Dataset excerpts section start
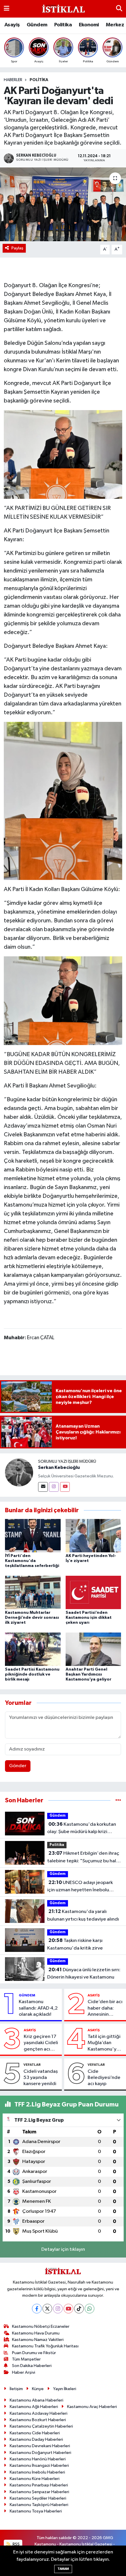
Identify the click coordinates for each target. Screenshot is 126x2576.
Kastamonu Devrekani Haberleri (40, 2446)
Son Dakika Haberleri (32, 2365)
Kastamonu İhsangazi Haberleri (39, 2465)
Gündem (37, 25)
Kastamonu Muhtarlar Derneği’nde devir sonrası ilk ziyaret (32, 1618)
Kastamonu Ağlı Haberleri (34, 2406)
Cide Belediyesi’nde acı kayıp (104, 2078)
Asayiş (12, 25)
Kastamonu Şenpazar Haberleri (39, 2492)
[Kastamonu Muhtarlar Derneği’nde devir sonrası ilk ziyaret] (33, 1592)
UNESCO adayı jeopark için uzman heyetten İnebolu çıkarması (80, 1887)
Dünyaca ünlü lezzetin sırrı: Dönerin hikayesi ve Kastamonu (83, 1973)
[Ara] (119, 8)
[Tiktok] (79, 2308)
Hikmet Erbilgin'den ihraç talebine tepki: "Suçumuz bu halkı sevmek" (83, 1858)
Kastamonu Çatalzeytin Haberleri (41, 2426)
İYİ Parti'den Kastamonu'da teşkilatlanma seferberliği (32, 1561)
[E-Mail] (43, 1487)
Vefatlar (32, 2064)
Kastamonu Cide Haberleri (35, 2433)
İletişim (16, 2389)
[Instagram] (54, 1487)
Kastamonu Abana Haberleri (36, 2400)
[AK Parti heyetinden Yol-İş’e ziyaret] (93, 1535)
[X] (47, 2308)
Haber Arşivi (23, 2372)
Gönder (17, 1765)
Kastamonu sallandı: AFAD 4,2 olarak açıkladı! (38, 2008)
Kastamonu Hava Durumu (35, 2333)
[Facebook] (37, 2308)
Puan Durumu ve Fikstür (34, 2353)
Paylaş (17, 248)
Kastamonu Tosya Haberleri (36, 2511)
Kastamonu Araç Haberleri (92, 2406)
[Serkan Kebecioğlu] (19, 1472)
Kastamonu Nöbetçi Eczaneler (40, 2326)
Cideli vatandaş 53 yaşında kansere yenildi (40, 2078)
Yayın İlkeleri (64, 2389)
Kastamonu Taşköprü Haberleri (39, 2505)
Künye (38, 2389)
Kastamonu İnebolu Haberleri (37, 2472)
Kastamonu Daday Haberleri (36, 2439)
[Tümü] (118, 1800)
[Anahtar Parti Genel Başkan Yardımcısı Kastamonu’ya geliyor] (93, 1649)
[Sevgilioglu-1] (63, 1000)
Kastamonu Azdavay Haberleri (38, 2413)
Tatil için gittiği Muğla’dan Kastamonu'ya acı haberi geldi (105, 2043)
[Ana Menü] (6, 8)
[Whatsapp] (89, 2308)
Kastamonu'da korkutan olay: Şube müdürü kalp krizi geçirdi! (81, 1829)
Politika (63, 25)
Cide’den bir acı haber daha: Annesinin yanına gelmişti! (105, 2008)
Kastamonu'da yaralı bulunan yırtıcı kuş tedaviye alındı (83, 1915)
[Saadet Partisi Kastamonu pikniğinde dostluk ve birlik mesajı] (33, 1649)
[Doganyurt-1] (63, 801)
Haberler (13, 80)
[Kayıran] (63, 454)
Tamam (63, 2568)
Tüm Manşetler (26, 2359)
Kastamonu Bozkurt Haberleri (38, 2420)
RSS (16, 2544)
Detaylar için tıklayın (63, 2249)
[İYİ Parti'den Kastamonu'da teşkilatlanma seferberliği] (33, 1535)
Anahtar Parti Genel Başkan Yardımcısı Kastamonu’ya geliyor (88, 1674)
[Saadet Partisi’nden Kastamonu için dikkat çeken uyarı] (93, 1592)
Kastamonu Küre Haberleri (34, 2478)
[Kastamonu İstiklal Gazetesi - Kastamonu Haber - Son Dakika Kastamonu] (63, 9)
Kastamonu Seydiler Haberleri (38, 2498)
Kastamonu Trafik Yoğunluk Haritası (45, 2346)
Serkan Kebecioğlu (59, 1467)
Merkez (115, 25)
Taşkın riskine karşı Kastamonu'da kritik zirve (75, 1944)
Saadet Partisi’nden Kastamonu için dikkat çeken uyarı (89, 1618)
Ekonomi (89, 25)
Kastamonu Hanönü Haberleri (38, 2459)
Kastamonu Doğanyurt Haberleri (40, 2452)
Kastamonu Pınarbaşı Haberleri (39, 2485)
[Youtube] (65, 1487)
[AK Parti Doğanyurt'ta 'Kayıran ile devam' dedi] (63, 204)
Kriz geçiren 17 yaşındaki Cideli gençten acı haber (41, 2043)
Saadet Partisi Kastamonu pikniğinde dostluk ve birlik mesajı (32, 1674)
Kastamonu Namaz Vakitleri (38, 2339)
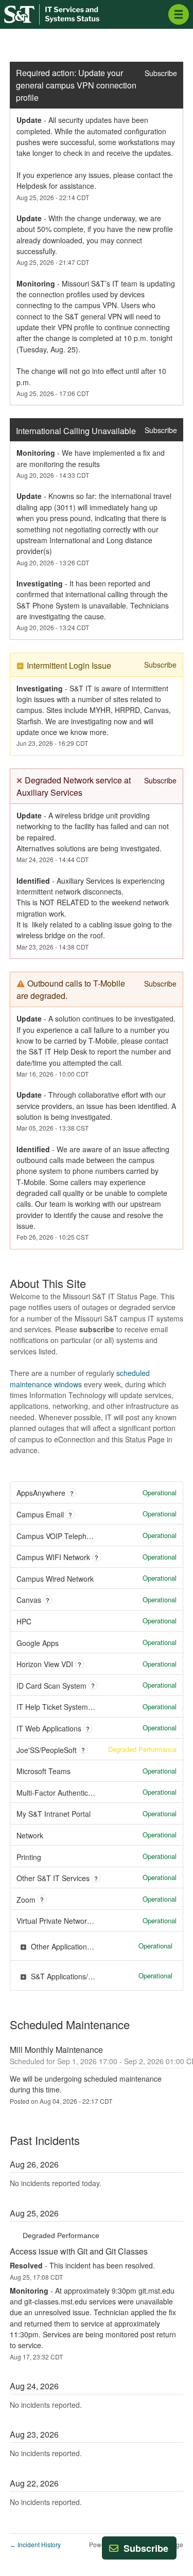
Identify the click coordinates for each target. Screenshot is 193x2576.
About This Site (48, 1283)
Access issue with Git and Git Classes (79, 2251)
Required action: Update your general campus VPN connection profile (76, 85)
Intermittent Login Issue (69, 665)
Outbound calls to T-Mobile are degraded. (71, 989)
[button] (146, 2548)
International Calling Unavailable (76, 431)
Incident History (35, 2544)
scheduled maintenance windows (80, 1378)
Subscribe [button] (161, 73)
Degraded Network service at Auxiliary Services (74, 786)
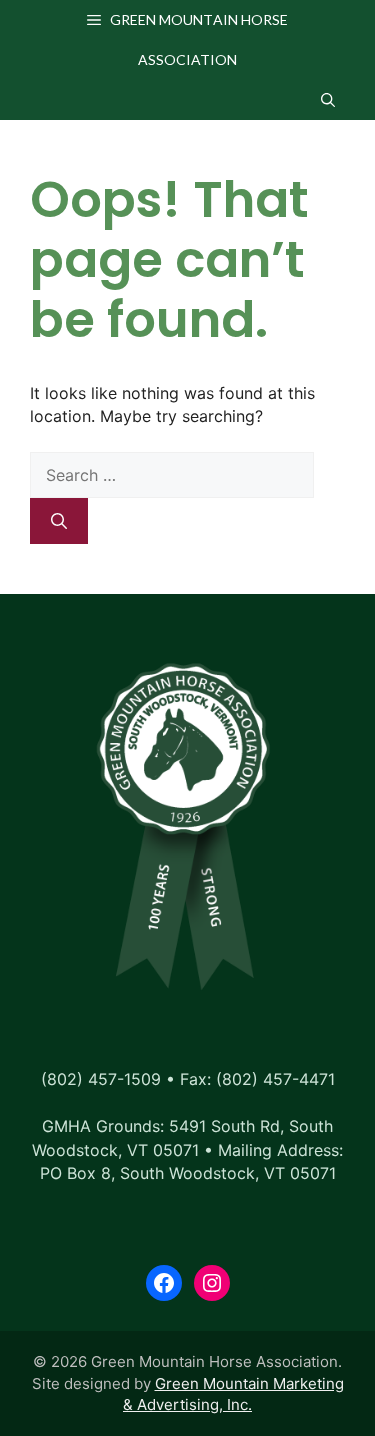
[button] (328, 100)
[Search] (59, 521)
Dataset excerpts section end
Dataset excerpts section start
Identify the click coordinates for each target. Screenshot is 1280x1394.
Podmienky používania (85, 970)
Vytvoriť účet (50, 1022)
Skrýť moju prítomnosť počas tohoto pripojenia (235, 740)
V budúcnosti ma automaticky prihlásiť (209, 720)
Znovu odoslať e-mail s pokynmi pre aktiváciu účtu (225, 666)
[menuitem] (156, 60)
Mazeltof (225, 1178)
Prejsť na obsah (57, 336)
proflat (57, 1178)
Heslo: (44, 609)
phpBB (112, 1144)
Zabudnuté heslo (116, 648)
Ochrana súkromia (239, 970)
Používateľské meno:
Dataset excerpts section end
**Task to carry out**: Exact copy, pictures excluded: from the line with "About This Site (48, 1283)" up to and including the line with "[Search] (59, 521)" in the data above.

**Finished exercise**:
About This Site (48, 1283)
Access issue with Git and Git Classes (79, 2251)
Required action: Update your general campus VPN connection profile (76, 85)
Intermittent Login Issue (69, 665)
Outbound calls to T-Mobile are degraded. (71, 989)
[button] (146, 2548)
International Calling Unavailable (76, 431)
Incident History (35, 2544)
scheduled maintenance windows (80, 1378)
Subscribe [button] (161, 73)
Degraded Network service at Auxiliary Services (74, 786)
[button] (328, 100)
[Search] (59, 521)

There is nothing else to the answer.